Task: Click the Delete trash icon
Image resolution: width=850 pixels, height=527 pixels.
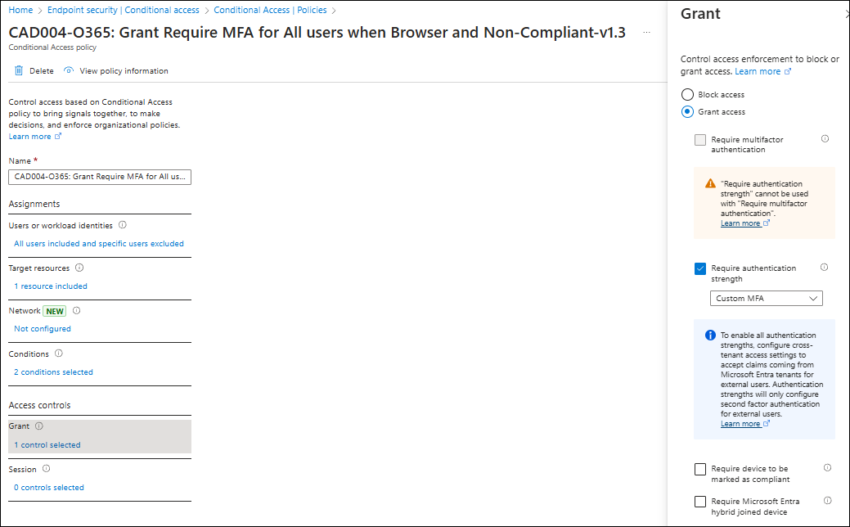Action: tap(19, 71)
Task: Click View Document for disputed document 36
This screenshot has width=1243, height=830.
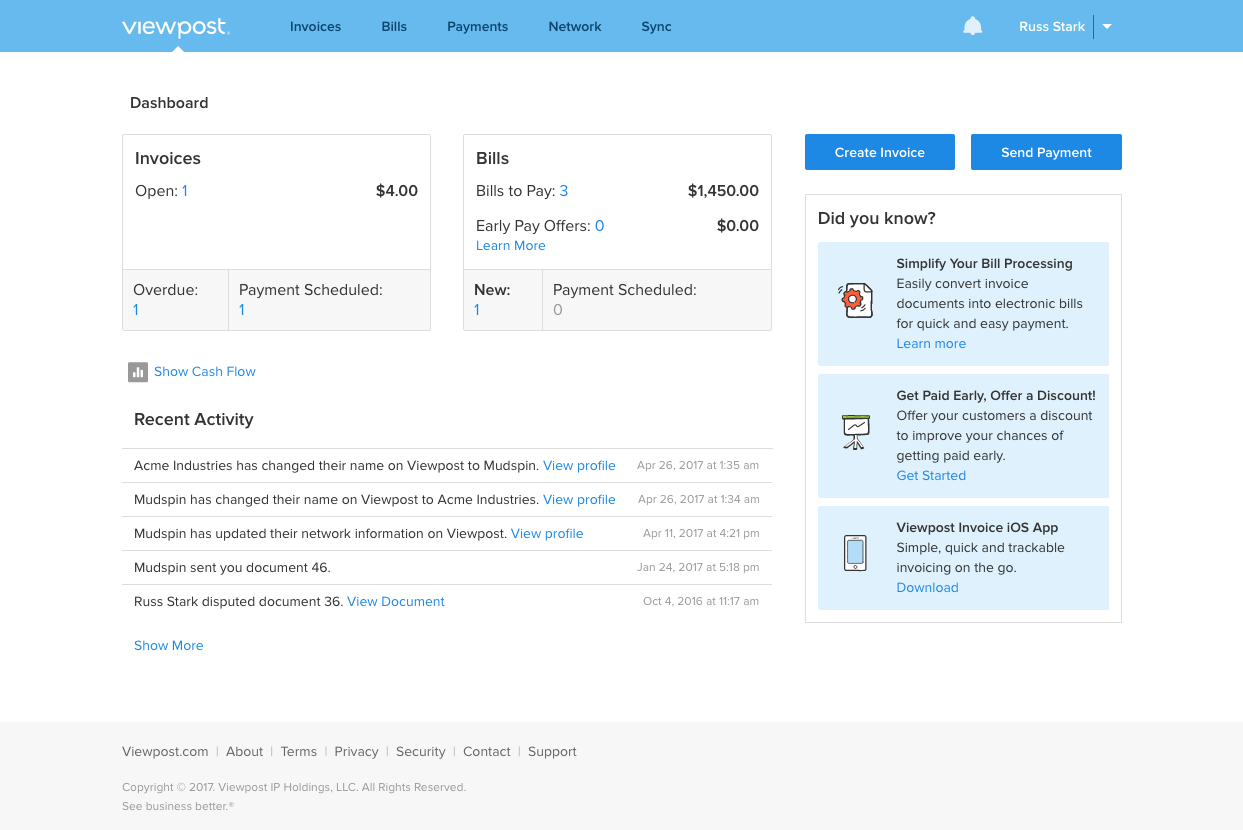Action: click(396, 602)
☆ ☆ ☆ ☆ ☆
» **What the exercise asks**
The answer should consist of every line above in which "Task" appears.

» **Completed exercise**
Task: Click the Delete trash icon
Task: Click View Document for disputed document 36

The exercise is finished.